**Written problem**: Return every one of the rows below verbatim, without changing a single character.

** BEGIN **

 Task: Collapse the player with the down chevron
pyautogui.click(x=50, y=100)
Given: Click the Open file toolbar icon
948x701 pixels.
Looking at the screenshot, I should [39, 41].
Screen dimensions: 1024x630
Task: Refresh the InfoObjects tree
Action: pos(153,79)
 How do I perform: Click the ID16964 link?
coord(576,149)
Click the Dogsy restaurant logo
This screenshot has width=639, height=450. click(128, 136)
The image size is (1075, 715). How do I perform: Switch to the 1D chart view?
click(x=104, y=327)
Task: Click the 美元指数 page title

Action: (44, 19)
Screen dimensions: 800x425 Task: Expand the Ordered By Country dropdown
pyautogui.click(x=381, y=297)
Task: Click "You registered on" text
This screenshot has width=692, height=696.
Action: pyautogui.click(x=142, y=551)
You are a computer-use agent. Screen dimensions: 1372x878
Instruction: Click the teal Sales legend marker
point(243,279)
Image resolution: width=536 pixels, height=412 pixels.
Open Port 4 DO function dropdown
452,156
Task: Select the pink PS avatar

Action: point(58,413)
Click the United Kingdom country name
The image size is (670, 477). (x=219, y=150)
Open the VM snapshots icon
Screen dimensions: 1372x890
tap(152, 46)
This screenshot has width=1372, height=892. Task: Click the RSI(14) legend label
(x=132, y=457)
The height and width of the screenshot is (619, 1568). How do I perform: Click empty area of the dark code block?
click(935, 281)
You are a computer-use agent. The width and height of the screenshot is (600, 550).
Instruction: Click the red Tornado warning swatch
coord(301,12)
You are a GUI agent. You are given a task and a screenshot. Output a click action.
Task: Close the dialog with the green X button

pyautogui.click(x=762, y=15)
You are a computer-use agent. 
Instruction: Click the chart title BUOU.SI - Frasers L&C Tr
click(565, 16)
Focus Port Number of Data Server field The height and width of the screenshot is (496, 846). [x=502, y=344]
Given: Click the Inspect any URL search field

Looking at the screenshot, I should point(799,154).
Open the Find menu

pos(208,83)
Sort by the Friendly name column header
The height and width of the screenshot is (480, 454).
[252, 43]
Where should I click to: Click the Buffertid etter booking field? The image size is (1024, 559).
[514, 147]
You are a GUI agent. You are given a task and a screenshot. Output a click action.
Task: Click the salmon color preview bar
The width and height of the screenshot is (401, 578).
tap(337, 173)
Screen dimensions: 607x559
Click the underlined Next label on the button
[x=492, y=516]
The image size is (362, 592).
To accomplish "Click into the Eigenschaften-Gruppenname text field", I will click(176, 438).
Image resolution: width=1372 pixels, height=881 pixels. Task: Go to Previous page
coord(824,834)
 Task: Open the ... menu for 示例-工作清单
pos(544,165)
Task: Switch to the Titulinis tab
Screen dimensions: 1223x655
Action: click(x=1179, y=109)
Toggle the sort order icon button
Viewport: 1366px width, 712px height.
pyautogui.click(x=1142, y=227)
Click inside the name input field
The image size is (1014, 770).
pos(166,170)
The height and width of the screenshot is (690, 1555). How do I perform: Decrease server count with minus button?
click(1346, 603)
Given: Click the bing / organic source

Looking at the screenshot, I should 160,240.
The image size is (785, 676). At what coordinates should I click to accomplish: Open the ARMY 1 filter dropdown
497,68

** END **

**Answer below**:
 Task: Collapse the player with the down chevron
pyautogui.click(x=50, y=100)
Given: Click the Open file toolbar icon
948x701 pixels.
Looking at the screenshot, I should [39, 41].
Screen dimensions: 1024x630
Task: Refresh the InfoObjects tree
Action: pos(153,79)
 How do I perform: Click the ID16964 link?
coord(576,149)
Click the Dogsy restaurant logo
This screenshot has width=639, height=450. click(128, 136)
The image size is (1075, 715). How do I perform: Switch to the 1D chart view?
click(x=104, y=327)
Task: Click the 美元指数 page title

Action: (44, 19)
Screen dimensions: 800x425 Task: Expand the Ordered By Country dropdown
pyautogui.click(x=381, y=297)
Task: Click "You registered on" text
This screenshot has width=692, height=696.
Action: pyautogui.click(x=142, y=551)
You are a computer-use agent. Screen dimensions: 1372x878
Instruction: Click the teal Sales legend marker
point(243,279)
Image resolution: width=536 pixels, height=412 pixels.
Open Port 4 DO function dropdown
452,156
Task: Select the pink PS avatar

Action: point(58,413)
Click the United Kingdom country name
The image size is (670, 477). (x=219, y=150)
Open the VM snapshots icon
Screen dimensions: 1372x890
tap(152, 46)
This screenshot has width=1372, height=892. Task: Click the RSI(14) legend label
(x=132, y=457)
The height and width of the screenshot is (619, 1568). How do I perform: Click empty area of the dark code block?
click(935, 281)
You are a computer-use agent. The width and height of the screenshot is (600, 550).
Instruction: Click the red Tornado warning swatch
coord(301,12)
You are a GUI agent. You are given a task and a screenshot. Output a click action.
Task: Close the dialog with the green X button

pyautogui.click(x=762, y=15)
You are a computer-use agent. 
Instruction: Click the chart title BUOU.SI - Frasers L&C Tr
click(565, 16)
Focus Port Number of Data Server field The height and width of the screenshot is (496, 846). [x=502, y=344]
Given: Click the Inspect any URL search field

Looking at the screenshot, I should point(799,154).
Open the Find menu

pos(208,83)
Sort by the Friendly name column header
The height and width of the screenshot is (480, 454).
[252, 43]
Where should I click to: Click the Buffertid etter booking field? The image size is (1024, 559).
[514, 147]
You are a GUI agent. You are given a task and a screenshot. Output a click action.
Task: Click the salmon color preview bar
The width and height of the screenshot is (401, 578).
tap(337, 173)
Screen dimensions: 607x559
Click the underlined Next label on the button
[x=492, y=516]
The image size is (362, 592).
To accomplish "Click into the Eigenschaften-Gruppenname text field", I will click(176, 438).
Image resolution: width=1372 pixels, height=881 pixels. Task: Go to Previous page
coord(824,834)
 Task: Open the ... menu for 示例-工作清单
pos(544,165)
Task: Switch to the Titulinis tab
Screen dimensions: 1223x655
Action: click(x=1179, y=109)
Toggle the sort order icon button
Viewport: 1366px width, 712px height.
pyautogui.click(x=1142, y=227)
Click inside the name input field
The image size is (1014, 770).
pos(166,170)
The height and width of the screenshot is (690, 1555). How do I perform: Decrease server count with minus button?
click(1346, 603)
Given: Click the bing / organic source

Looking at the screenshot, I should 160,240.
The image size is (785, 676). At what coordinates should I click to accomplish: Open the ARMY 1 filter dropdown
497,68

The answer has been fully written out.